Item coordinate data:
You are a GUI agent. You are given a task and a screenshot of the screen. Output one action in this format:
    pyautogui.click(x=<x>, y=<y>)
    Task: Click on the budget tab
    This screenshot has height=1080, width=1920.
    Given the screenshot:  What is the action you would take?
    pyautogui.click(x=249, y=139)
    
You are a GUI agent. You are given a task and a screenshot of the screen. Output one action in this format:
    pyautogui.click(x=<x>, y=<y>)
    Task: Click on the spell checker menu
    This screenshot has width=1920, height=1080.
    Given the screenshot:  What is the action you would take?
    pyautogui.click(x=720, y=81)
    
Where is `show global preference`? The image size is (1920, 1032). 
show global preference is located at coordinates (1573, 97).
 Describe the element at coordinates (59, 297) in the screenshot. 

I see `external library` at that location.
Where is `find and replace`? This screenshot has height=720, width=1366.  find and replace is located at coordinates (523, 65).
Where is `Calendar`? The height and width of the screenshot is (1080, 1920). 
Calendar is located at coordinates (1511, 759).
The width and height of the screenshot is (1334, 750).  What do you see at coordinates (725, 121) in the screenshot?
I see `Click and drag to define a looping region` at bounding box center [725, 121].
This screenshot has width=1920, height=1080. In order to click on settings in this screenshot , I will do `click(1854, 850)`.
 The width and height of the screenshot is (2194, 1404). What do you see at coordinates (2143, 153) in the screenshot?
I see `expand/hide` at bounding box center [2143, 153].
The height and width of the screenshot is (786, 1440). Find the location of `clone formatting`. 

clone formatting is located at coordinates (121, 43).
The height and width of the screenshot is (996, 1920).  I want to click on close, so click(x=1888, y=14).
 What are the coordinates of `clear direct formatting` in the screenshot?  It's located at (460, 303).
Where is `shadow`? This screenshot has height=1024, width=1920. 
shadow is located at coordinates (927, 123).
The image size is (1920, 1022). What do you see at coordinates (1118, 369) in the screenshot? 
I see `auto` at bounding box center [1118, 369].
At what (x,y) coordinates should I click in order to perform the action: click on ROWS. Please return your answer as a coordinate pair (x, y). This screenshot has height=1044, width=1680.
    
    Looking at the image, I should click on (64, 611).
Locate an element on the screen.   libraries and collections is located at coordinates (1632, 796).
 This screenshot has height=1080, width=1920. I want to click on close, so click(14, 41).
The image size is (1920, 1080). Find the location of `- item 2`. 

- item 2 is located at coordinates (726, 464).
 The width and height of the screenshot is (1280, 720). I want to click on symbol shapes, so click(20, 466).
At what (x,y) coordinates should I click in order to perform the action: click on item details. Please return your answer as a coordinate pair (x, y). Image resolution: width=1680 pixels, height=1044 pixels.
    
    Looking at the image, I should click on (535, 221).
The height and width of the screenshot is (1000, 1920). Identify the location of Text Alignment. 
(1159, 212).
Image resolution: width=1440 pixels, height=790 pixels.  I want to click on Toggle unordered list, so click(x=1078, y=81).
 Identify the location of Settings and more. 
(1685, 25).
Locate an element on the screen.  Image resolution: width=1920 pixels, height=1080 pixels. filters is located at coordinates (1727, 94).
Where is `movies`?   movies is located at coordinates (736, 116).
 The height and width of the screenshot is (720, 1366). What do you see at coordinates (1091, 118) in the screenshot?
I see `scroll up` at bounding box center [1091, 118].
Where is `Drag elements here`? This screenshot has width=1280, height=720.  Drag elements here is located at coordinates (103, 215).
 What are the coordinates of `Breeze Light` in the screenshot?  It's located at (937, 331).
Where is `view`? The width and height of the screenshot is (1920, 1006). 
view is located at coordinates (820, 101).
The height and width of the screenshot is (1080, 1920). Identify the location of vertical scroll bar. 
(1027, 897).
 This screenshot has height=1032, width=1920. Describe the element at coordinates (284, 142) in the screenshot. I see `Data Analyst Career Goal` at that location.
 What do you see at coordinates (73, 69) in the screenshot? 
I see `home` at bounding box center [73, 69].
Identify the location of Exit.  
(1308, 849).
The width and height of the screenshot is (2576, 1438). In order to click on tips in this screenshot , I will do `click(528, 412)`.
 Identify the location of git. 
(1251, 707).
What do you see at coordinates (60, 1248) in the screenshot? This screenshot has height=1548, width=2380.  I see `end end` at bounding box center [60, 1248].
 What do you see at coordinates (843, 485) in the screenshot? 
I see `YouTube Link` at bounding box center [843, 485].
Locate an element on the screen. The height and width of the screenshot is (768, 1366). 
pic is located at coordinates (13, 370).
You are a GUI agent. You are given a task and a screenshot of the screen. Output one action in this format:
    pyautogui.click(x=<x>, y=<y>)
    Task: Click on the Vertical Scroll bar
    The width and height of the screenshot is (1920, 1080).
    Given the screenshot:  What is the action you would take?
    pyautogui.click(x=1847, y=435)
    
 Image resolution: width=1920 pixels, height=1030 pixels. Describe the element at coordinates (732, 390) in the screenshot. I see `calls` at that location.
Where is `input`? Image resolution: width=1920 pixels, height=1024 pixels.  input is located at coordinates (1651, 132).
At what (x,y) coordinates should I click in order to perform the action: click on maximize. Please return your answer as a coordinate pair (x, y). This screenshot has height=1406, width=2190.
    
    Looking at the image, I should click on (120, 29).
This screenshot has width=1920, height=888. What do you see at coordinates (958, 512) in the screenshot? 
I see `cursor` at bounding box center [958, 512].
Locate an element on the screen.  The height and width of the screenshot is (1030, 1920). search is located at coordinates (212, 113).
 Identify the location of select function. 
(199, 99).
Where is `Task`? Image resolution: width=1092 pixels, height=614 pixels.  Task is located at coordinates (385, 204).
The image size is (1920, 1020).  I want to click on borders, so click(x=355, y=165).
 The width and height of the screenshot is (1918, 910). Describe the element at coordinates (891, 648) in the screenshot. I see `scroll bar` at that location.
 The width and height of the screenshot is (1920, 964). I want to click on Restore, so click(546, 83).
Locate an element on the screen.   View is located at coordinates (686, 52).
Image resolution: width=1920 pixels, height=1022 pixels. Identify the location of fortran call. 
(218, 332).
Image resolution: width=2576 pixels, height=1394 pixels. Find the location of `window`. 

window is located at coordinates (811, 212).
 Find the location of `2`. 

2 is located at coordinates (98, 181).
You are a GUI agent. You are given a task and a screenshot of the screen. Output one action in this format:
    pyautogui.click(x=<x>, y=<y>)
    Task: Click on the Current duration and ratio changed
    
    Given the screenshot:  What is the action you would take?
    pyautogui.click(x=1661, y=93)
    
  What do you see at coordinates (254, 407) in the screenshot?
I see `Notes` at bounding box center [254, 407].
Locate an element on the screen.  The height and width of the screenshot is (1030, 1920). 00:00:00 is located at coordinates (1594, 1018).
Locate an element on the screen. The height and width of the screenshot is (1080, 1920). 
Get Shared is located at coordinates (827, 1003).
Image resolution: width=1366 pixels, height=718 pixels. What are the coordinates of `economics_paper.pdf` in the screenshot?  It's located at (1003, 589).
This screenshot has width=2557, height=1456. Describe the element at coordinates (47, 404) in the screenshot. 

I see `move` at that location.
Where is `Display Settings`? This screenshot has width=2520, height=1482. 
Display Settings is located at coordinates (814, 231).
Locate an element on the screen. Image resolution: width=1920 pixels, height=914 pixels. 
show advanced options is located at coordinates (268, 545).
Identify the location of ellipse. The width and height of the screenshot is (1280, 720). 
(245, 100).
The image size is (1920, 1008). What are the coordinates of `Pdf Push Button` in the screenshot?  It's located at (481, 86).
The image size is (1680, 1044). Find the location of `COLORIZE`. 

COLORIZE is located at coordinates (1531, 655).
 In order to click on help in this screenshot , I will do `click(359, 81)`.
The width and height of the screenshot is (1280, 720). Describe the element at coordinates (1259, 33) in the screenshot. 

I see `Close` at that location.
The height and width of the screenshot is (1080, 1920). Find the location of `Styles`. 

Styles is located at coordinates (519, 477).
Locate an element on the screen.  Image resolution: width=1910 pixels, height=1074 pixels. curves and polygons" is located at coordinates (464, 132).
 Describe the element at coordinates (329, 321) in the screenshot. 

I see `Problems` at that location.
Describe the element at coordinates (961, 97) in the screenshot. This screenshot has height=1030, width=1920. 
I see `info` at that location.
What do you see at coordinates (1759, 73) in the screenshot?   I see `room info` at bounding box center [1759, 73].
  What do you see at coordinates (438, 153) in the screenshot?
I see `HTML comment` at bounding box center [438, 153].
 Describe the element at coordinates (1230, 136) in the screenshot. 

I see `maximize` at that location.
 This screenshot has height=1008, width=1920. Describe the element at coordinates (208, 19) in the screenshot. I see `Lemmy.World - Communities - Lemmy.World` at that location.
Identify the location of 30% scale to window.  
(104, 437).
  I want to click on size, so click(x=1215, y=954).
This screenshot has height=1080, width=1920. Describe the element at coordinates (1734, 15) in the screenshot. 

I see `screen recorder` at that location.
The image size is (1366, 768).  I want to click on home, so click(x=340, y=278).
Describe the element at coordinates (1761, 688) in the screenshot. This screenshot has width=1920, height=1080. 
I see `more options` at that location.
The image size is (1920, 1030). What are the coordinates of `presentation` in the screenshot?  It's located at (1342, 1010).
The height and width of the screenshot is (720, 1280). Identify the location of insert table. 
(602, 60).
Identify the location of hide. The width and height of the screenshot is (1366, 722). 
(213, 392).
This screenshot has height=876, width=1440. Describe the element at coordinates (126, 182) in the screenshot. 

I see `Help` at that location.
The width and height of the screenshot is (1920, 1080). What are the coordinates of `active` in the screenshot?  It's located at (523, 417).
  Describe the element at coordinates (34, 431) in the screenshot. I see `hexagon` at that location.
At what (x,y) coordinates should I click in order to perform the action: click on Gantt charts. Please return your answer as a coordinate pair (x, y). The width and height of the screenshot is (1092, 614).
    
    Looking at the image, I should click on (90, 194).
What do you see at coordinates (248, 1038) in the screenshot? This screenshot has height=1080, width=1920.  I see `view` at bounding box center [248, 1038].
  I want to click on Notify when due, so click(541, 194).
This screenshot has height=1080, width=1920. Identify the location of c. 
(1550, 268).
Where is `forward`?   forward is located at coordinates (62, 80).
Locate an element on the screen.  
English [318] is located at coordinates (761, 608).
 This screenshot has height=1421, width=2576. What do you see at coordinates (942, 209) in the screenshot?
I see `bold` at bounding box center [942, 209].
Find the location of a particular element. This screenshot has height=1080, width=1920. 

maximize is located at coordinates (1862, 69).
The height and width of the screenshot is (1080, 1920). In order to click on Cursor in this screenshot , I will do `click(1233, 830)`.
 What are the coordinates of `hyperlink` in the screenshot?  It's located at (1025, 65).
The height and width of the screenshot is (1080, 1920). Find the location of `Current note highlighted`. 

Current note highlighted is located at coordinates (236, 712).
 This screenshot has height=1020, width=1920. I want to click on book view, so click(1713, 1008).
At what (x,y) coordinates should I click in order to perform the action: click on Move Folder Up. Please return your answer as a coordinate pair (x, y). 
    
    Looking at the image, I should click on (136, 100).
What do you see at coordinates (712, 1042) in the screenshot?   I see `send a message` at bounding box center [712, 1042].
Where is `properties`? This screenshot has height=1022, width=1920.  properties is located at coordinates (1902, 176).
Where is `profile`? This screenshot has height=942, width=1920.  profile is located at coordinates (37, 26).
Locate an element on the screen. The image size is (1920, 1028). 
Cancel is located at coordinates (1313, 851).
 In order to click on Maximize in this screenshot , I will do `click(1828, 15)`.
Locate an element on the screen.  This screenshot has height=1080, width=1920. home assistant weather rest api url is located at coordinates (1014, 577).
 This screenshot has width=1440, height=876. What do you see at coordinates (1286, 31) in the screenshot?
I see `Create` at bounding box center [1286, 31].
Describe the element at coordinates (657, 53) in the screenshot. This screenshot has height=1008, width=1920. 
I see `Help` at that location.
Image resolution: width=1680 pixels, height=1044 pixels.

» **Goal**:
Copy the lines starting at the one that contains "I want to click on size, so" and ending with the one that contains "(213, 392).", both included.

» **Task solution**:
  I want to click on size, so click(x=1215, y=954).
This screenshot has height=1080, width=1920. Describe the element at coordinates (1734, 15) in the screenshot. 

I see `screen recorder` at that location.
The image size is (1366, 768).  I want to click on home, so click(x=340, y=278).
Describe the element at coordinates (1761, 688) in the screenshot. This screenshot has width=1920, height=1080. 
I see `more options` at that location.
The image size is (1920, 1030). What are the coordinates of `presentation` in the screenshot?  It's located at (1342, 1010).
The height and width of the screenshot is (720, 1280). Identify the location of insert table. 
(602, 60).
Identify the location of hide. The width and height of the screenshot is (1366, 722). 
(213, 392).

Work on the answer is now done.